Dataset entries

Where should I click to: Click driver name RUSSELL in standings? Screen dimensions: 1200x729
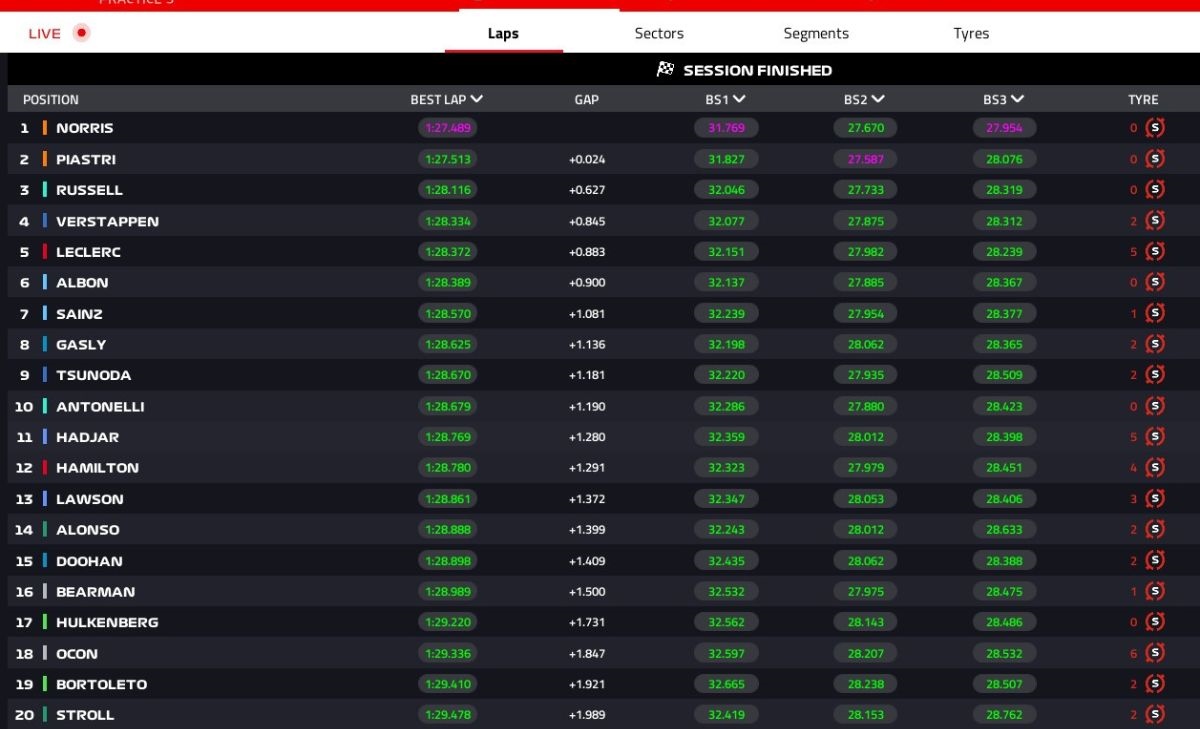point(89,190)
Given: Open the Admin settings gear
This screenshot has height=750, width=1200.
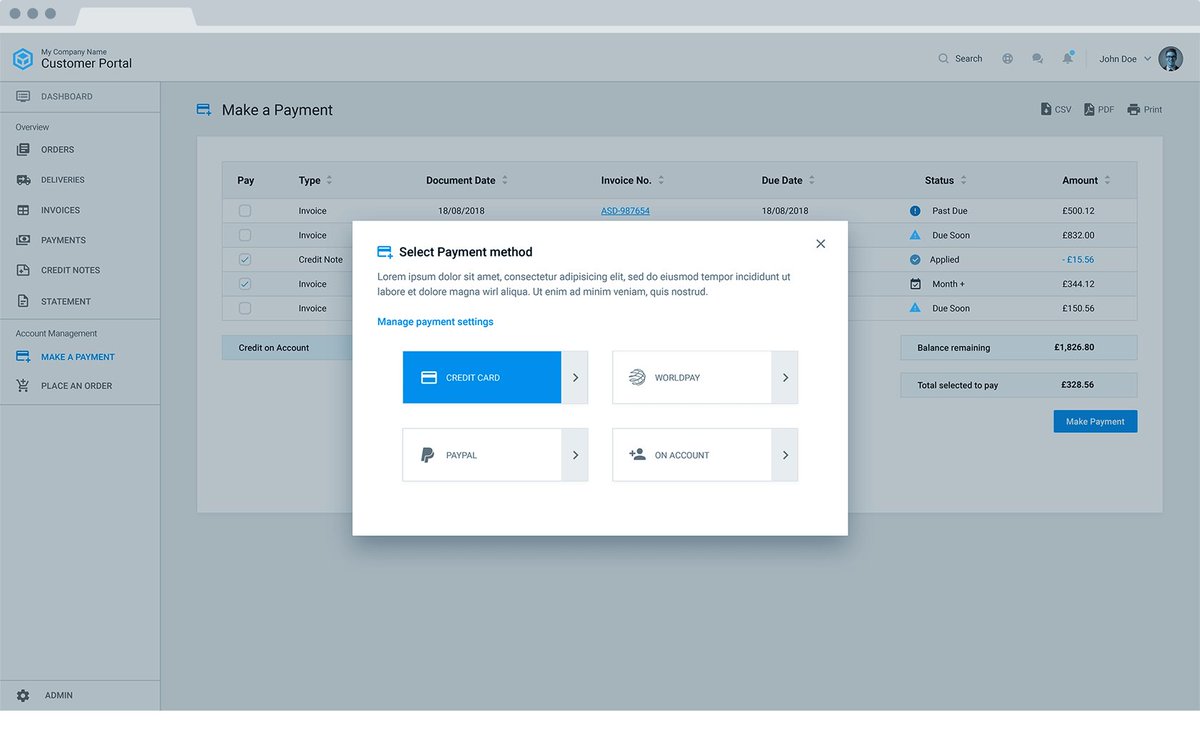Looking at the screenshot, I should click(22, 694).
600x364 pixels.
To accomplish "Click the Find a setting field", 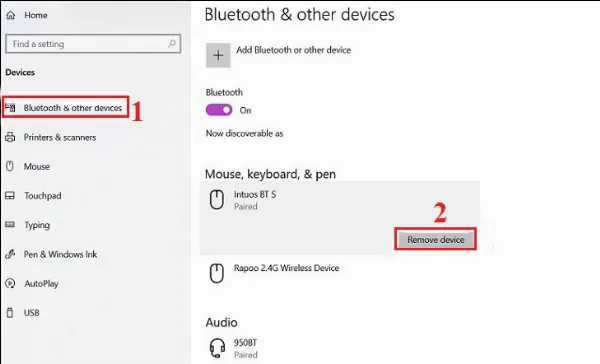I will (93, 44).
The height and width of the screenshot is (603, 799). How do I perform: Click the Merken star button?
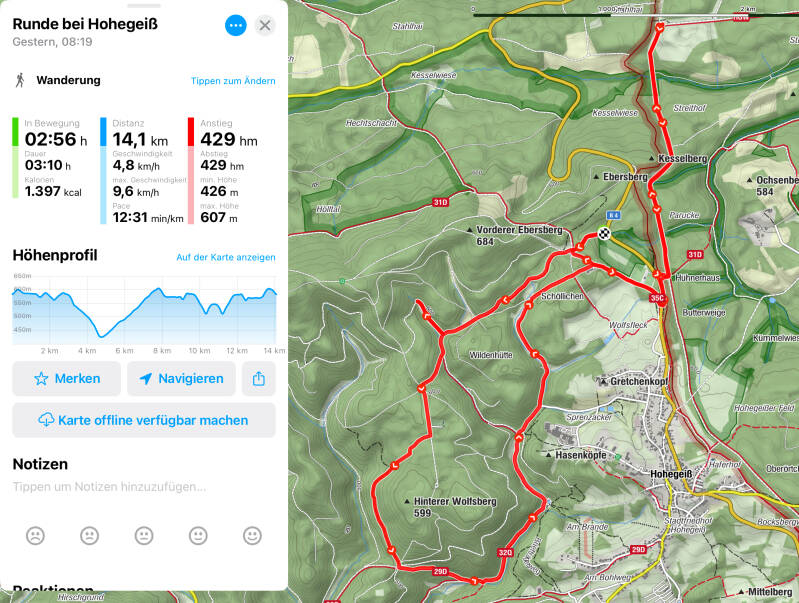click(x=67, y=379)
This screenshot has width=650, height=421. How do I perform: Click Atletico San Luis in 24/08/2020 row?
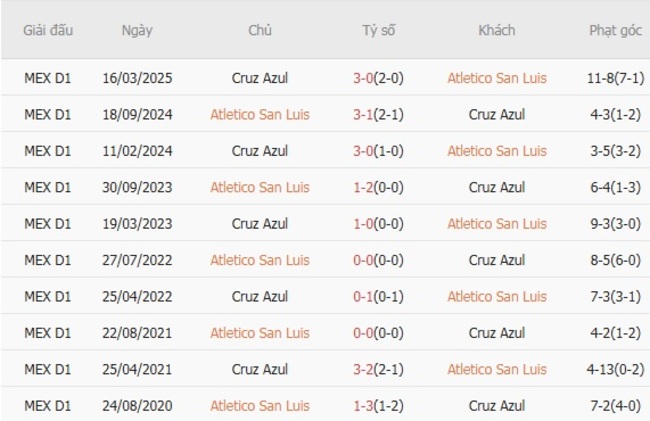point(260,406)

• _TO DO_
From the line that contains "This screenshot has width=650, height=421." to the last line of the records above, copy each line exactly, both ends included, and leave the pictures out.

• _EXERCISE ANSWER_
This screenshot has width=650, height=421. How do I perform: Click Atletico San Luis in 24/08/2020 row?
point(260,406)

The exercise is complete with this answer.